§ DOCUMENT PASSAGE
Seriously, a couple months ago, I thought Bo was useless too. I didn't ever hate him quite as much as some of the people on here, but I certainly thought he was talentless and had nothing good really going for him. But he did have one thing going for him - his obnoxious smiley stupid face!!! WWE and Bo realized that right there in front of them was a guy who the NXT universe (and the larger WWE universe as well) was just itching to see get the shit kicked out of him. And they realized they didn't even need to change a damn thing about him! All they needed to do was keep having Bo be Bo, but now with the volume turned all the way up. 

And now? Everybody H-A-T-E-S Bo so passionately! Even more than ever! We've had multiple threads, people signing up for the forum just to express their hatred of Bo. I think it's fuckin great. When was the last time there was a heel in WWE who you wanted to see get punched so badly?


----------



## wrestlingistkrieg (Apr 3, 2011)

So you hate the guy because you don't find him attractive? That's what I've come to the conclusion of from all this Bo hate. Which is kind of sad since I'm female and even I don't think less of someone if they're unattractive.


----------



## x78 (May 23, 2012)

§ REQUEST
Can you quote everything in the forum thread about Bo above from "And now? Everybody" down to "punched so badly?"?

§ INFORMATION SHOWN
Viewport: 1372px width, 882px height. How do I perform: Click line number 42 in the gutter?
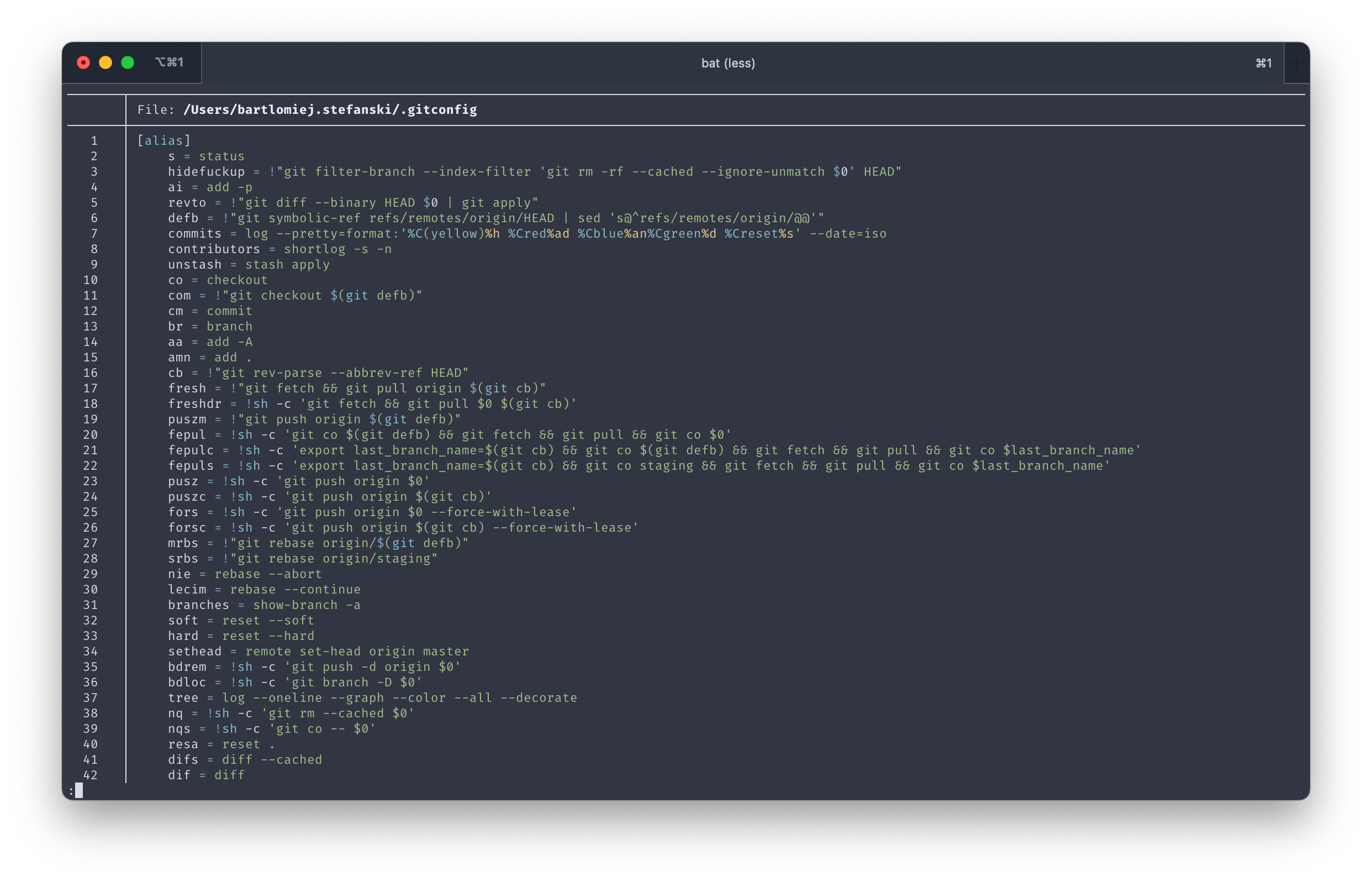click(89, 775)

§ SOLUTION TO THE PROBLEM
And now? Everybody H-A-T-E-S Bo so passionately! Even more than ever! We've had multiple threads, people signing up for the forum just to express their hatred of Bo. I think it's fuckin great. When was the last time there was a heel in WWE who you wanted to see get punched so badly?